In this study, we were able to demonstrate that female survival advantage in glioblastoma, IDH-wildtype was independent of MGMT promotor methylation status. There was a higher proportion of MGMT methylation status in females in glioblastoma, IDH wildtype which was in accordance with the results of previous studies in glioblastoma [31, 32], but sex remained as a significant prognostic factor with no interaction between female sex and MGMT promoter methylation status. Our study showed overall slightly lower level of MGMT promoter methylation as only IDH-wildtypes were included while astrocytoma, IDH-mutant, grade 4 were included as glioblastomas in the previous studies [3, 31, 32]. Interestingly, MGMT promoter methylation does not seem to occur uniformly in sex-bound fashion in all cancer types. A meta-analysis of the role of MGMT promoter methylation in non-small cell lung cancer showed no correlation with sex [33]. This suggests that the higher proportion of MGMT promoter methylation and better response to alkylating treatment seen in females in glioblastoma, IDH-wildtype is a tumor-specific phenomenon.

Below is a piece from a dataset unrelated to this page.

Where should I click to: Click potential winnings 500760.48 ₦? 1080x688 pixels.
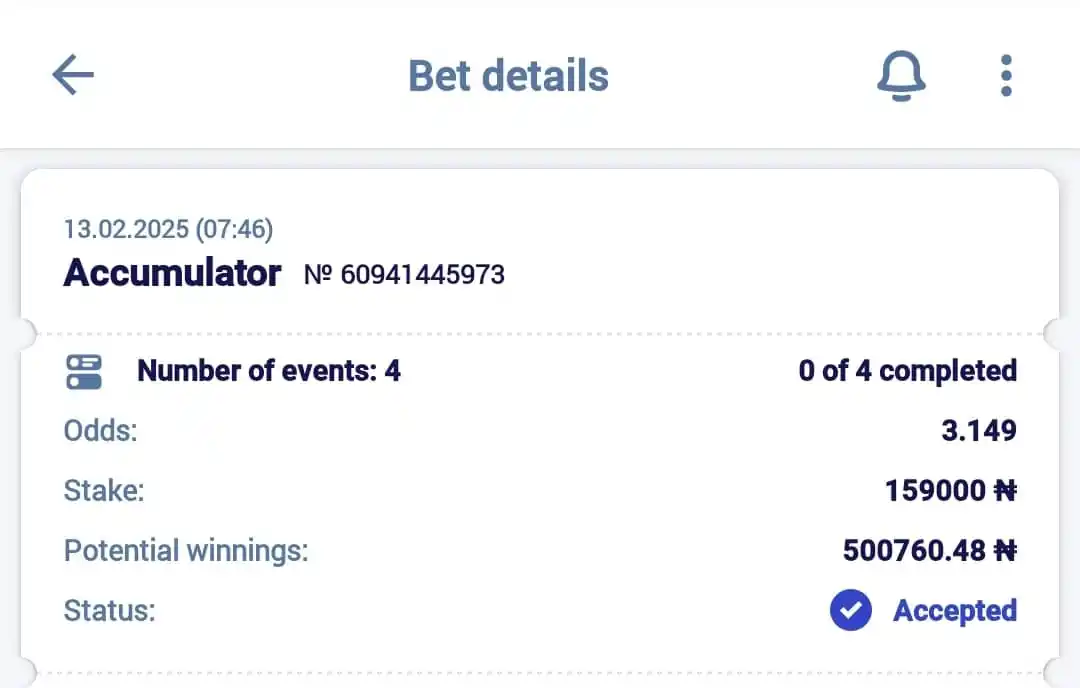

While female survival advantage in cancer has been attributed to a variety of environmental, genetic, immunologic, and hormonal factors [34, 35], sex differences in survival was only observed in glioblastoma, IDH-wildtype, and not in other types of adult-type diffuse gliomas. IDH-wildtype and IDH-mutant gliomas are thought to be distinct diseases with different pathogenesis and genetic profiles. IDH mutation with or without 1p/19q codeletion occurs in the early stage of gliomagenesis of IDH-mutant gliomas, and are thought to be the driver mutation [36]. On the other hand, IDH-wildtype gliomas undergo completely different driver events with a cascade of core signaling pathways [37]. It may be postulated that sex modulates specific tumorigenic pathways that bear prognostic implication in glioblastoma, IDH-wildtype. However, to fully uncover hidden elements of pathophysiology in the type-specific sex effects in survival, an integrated multilevel and transdisciplinary research approach, involving molecular cell biology, preclinical and clinical studies, needs to be undertaken [38, 39].

In our study, IDH-wildtype diffuse gliomas, NOS, did not show female survival advantage, which may be explained by the heterogeneous nature of this group. IDH-wildtype, NOS encompasses WHO grade 2 and 3 astrocytic tumors without the results of the relevant molecular markers in the 2021 WHO classification. Previous studies reported the incidence of molecular GBM with a wide range of 44.0–81.6% within IDH-wildtype grade 2 or 3 patients [40, 4142, 43], while the remainders in this group may be classified to diverse types such as diffuse astrocytoma, MYB- or MYBL1-altered, diffuse low-grade glioma, MAPK pathway-altered, or diffuse hemispheric glioma, H3 G34-mutant [3]. This heterogeneity probably accounts for female sex not exerting prognostic effect in IDH-wildtype diffuse gliomas, NOS.

There were several limitations in this study. First, this was a single-center, retrospective study with patients enrolled over a long period. There were many changes in diagnoses and treatment strategies of glioma patients other than glioblastoma, IDH-wildtype. Multicenter analysis is warranted to generalize the findings of our study. Second, Karnofsky performance status was not included in the analysis. However, clinical significance of Karnofsky performance status is limited due to its retrospective and subjective nature [44].

In conclusion, female survival advantage was seen in glioblastoma, IDH-wildtype but not in other types of adult-type diffuse gliomas, suggesting type-specific sex effects solely in glioblastoma, IDH-wildtype. This may have implications for designing personalized treatment strategies in glioblastoma, IDH-wildtype but not necessarily in other types of adult-type diffuse gliomas.